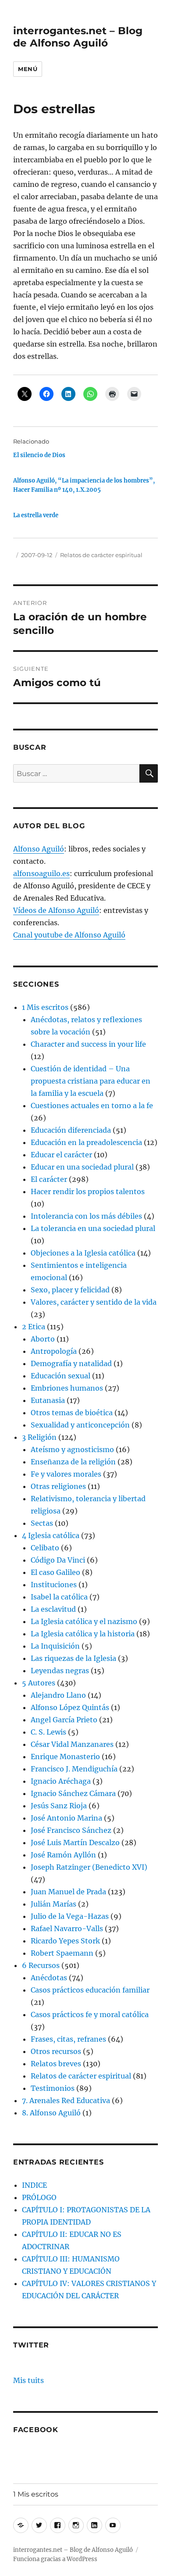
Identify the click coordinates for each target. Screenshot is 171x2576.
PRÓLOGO (39, 2197)
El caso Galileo (55, 1572)
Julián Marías (53, 1904)
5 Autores (38, 1682)
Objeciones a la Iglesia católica (83, 1253)
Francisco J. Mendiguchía (74, 1768)
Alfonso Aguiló (38, 848)
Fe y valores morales (66, 1474)
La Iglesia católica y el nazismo (84, 1621)
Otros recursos (56, 2051)
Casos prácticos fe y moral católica (90, 2014)
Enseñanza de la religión (73, 1461)
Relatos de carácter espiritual (101, 554)
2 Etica (33, 1326)
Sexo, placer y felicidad (70, 1289)
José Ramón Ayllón (63, 1854)
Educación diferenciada (71, 1130)
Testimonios (53, 2088)
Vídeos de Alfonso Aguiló (56, 910)
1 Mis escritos (45, 1007)
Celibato (45, 1547)
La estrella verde (35, 515)
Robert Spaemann (62, 1953)
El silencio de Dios (39, 455)
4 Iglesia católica (50, 1535)
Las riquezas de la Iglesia (73, 1658)
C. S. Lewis (48, 1732)
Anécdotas (49, 1977)
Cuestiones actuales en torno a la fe (92, 1105)
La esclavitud (53, 1609)
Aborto (43, 1339)
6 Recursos (41, 1965)
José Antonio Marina (66, 1818)
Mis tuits (28, 2380)
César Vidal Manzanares (72, 1744)
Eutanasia (48, 1400)
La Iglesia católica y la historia (83, 1633)
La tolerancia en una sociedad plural (93, 1228)
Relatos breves (56, 2063)
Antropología (54, 1351)
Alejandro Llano (58, 1695)
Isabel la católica (59, 1596)
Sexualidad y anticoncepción (80, 1424)
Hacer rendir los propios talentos (88, 1191)
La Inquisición (55, 1646)
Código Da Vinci (58, 1560)
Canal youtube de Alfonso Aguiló (69, 934)
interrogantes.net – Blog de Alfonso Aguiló (77, 37)
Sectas (42, 1523)
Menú (27, 68)
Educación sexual (60, 1375)
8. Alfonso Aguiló (51, 2112)
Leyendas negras (60, 1670)
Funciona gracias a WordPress (55, 2559)
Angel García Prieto (64, 1719)
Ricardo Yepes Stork (65, 1940)
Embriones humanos (67, 1388)
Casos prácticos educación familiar (90, 1990)
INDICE (34, 2185)
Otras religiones (58, 1486)
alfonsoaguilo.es (41, 873)
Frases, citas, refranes (68, 2039)
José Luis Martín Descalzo (75, 1842)
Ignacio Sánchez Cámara (73, 1793)
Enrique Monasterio (65, 1756)
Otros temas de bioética (72, 1412)
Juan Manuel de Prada (68, 1891)
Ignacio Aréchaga (61, 1781)
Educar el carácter (61, 1154)
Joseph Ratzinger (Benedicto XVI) (89, 1867)
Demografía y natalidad (71, 1363)
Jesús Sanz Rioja (59, 1805)
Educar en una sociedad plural (82, 1167)
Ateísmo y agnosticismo (72, 1449)
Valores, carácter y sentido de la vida (94, 1302)
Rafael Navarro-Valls (67, 1928)
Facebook (35, 2430)
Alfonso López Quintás (70, 1707)
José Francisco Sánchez (71, 1830)
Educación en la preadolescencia (86, 1142)
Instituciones (54, 1584)
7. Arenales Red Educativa (66, 2100)
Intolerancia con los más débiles (86, 1216)
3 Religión (39, 1437)
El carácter (49, 1179)
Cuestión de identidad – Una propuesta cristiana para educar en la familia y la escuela (90, 1081)
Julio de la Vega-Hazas (70, 1916)
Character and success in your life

* * * *

● **About this exercise**:
Output every entry above exactly as written, but omit the pictures.

● **Result**:
Identify the click coordinates for each target. Screenshot is 171x2576.
PRÓLOGO (39, 2197)
El caso Galileo (55, 1572)
Julián Marías (53, 1904)
5 Autores (38, 1682)
Objeciones a la Iglesia católica (83, 1253)
Francisco J. Mendiguchía (74, 1768)
Alfonso Aguiló (38, 848)
Fe y valores morales (66, 1474)
La Iglesia católica y el nazismo (84, 1621)
Otros recursos (56, 2051)
Casos prácticos fe y moral católica (90, 2014)
Enseñanza de la religión (73, 1461)
Relatos de carácter espiritual (101, 554)
2 Etica (33, 1326)
Sexo, placer y felicidad (70, 1289)
José Ramón Ayllón (63, 1854)
Educación diferenciada (71, 1130)
Testimonios (53, 2088)
Vídeos de Alfonso Aguiló (56, 910)
1 Mis escritos (45, 1007)
Celibato (45, 1547)
La estrella verde (35, 515)
Robert Spaemann (62, 1953)
El silencio de Dios (39, 455)
4 Iglesia católica (50, 1535)
Las riquezas de la Iglesia (73, 1658)
C. S. Lewis (48, 1732)
Anécdotas (49, 1977)
Cuestiones actuales en torno a la fe (92, 1105)
La esclavitud (53, 1609)
Aborto (43, 1339)
6 Recursos (41, 1965)
José Antonio Marina (66, 1818)
Mis tuits (28, 2380)
César Vidal Manzanares (72, 1744)
Eutanasia (48, 1400)
La Iglesia católica y la historia (83, 1633)
La tolerancia en una sociedad plural (93, 1228)
Relatos breves (56, 2063)
Antropología (54, 1351)
Alejandro Llano (58, 1695)
Isabel la católica (59, 1596)
Sexualidad y anticoncepción (80, 1424)
Hacer rendir los propios talentos (88, 1191)
La Inquisición (55, 1646)
Código Da Vinci (58, 1560)
Canal youtube de Alfonso Aguiló (69, 934)
interrogantes.net – Blog de Alfonso Aguiló (77, 37)
Sectas (42, 1523)
Menú (27, 68)
Educación sexual (60, 1375)
8. Alfonso Aguiló (51, 2112)
Leyendas negras (60, 1670)
Funciona gracias a WordPress (55, 2559)
Angel García Prieto (64, 1719)
Ricardo Yepes Stork (65, 1940)
Embriones humanos (67, 1388)
Casos prácticos educación familiar (90, 1990)
INDICE (34, 2185)
Otras religiones (58, 1486)
alfonsoaguilo.es (41, 873)
Frases, citas, refranes (68, 2039)
José Luis Martín Descalzo (75, 1842)
Ignacio Sánchez Cámara (73, 1793)
Enrique Monasterio (65, 1756)
Otros temas de bioética (72, 1412)
Juan Manuel de Prada (68, 1891)
Ignacio Aréchaga (61, 1781)
Educar el carácter (61, 1154)
Joseph Ratzinger (Benedicto XVI) (89, 1867)
Demografía y natalidad (71, 1363)
Jesús Sanz Rioja (59, 1805)
Educar en una sociedad plural (82, 1167)
Ateísmo y agnosticismo (72, 1449)
Valores, carácter y sentido de la vida (94, 1302)
Rafael Navarro-Valls (67, 1928)
Facebook (35, 2430)
Alfonso López Quintás (70, 1707)
José Francisco Sánchez (71, 1830)
Educación en la preadolescencia (86, 1142)
Instituciones (54, 1584)
7. Arenales Red Educativa (66, 2100)
Intolerancia con los más débiles (86, 1216)
3 Religión (39, 1437)
El carácter (49, 1179)
Cuestión de identidad – Una propuesta cristiana para educar en la familia y la escuela (90, 1081)
Julio de la Vega-Hazas (70, 1916)
Character and success in your life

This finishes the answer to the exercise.